_WHAT IS EXPECTED:_ Rewrite the lines starting with the line with "This screenshot has" and going on through the line with "[x=136, y=331]", replacing "screenshot" with "image" and changing nothing else. Leave the pictures out of your answer.

BEGIN RECORDS PROVIDED

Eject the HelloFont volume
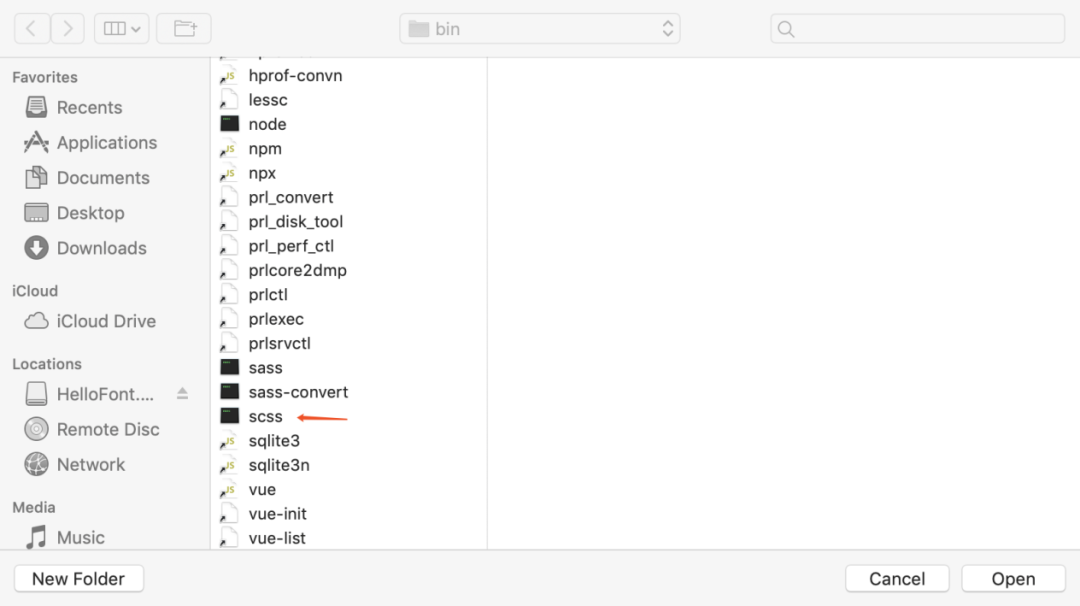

END RECORDS PROVIDED
BEGIN RECORDS PROVIDED

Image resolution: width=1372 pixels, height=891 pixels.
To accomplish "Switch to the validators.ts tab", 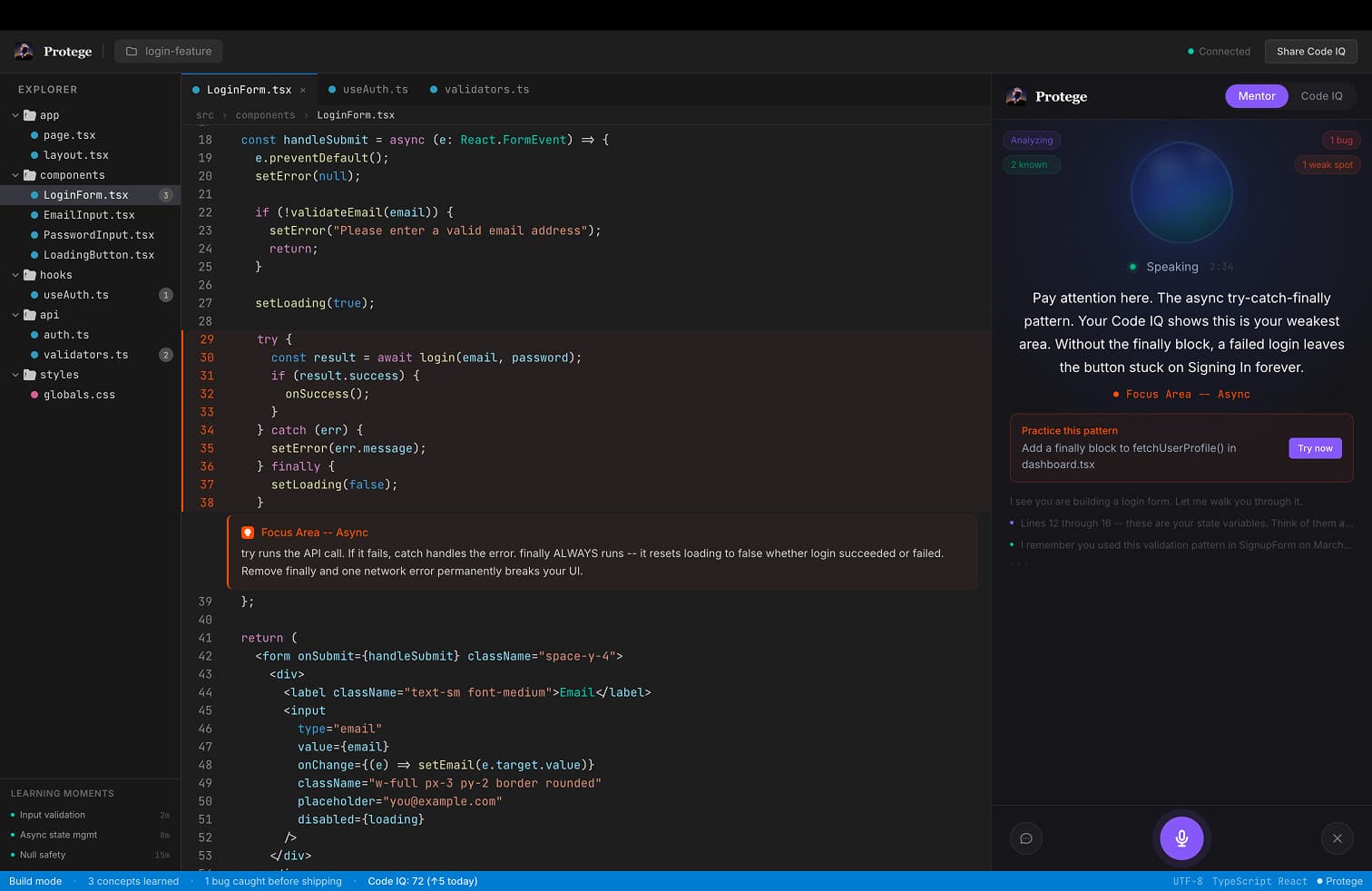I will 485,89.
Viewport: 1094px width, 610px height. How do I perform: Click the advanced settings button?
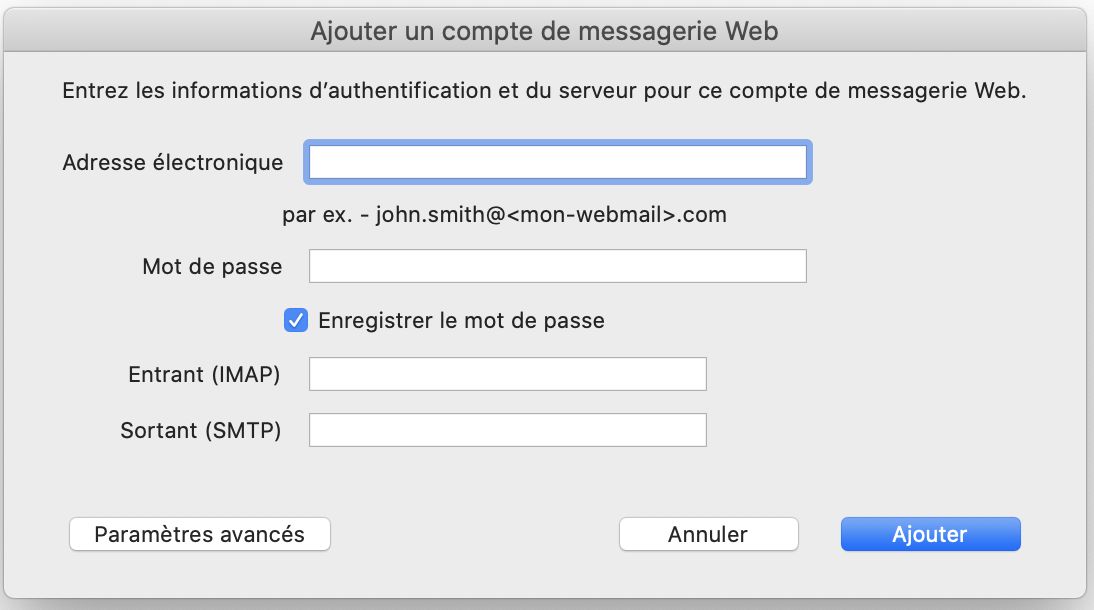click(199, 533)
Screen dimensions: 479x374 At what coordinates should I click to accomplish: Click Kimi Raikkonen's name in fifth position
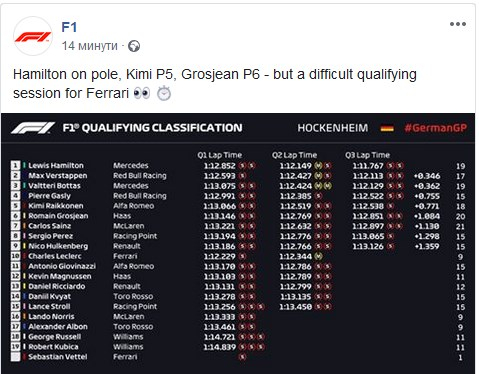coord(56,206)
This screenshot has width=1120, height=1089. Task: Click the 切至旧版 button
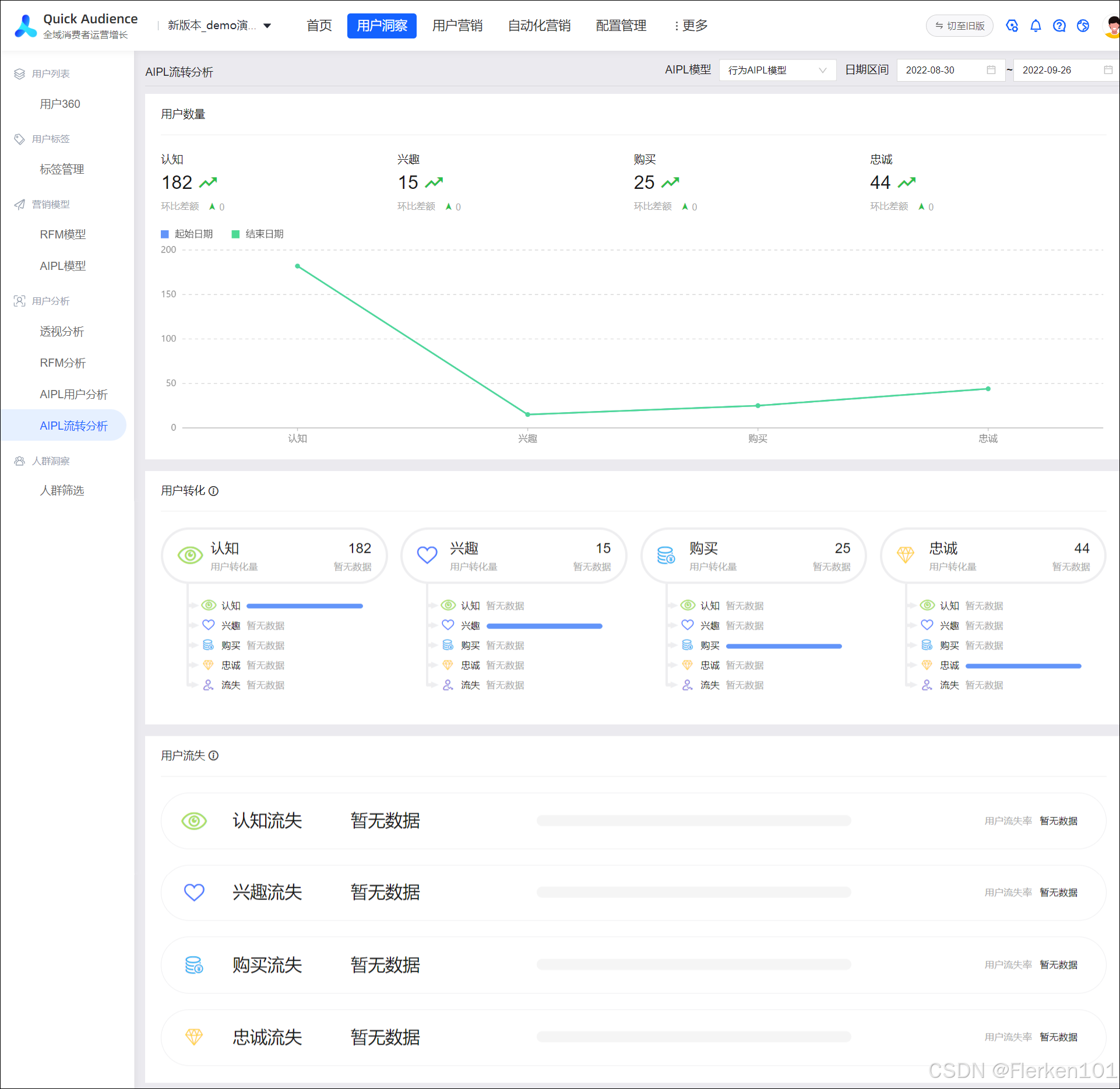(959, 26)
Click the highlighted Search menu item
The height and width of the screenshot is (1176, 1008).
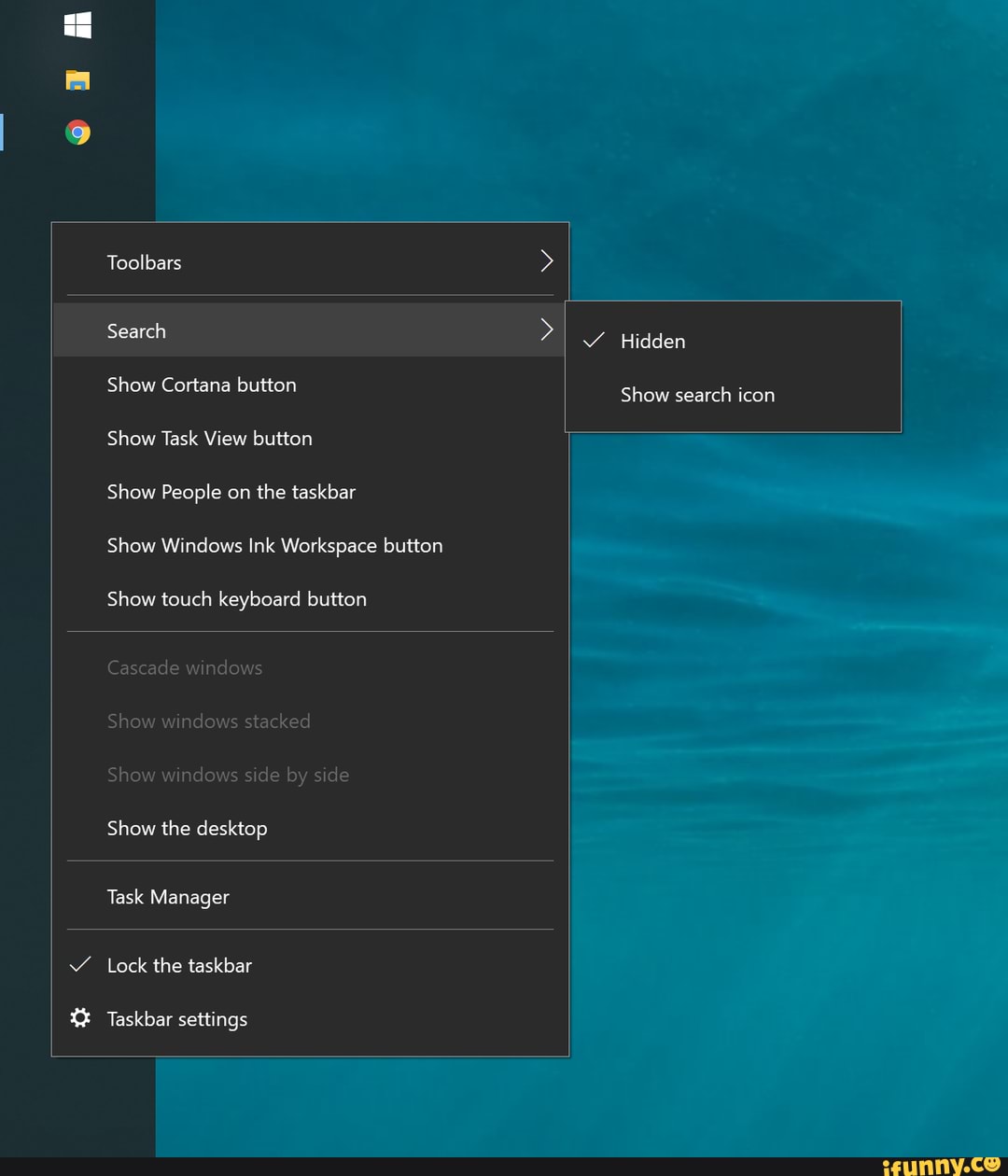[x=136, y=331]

END RECORDS PROVIDED

_ANSWER:_
This image has width=1120, height=1089. Task: Click the 切至旧版 button
(959, 26)
Click the highlighted Search menu item
The height and width of the image is (1176, 1008).
[x=136, y=331]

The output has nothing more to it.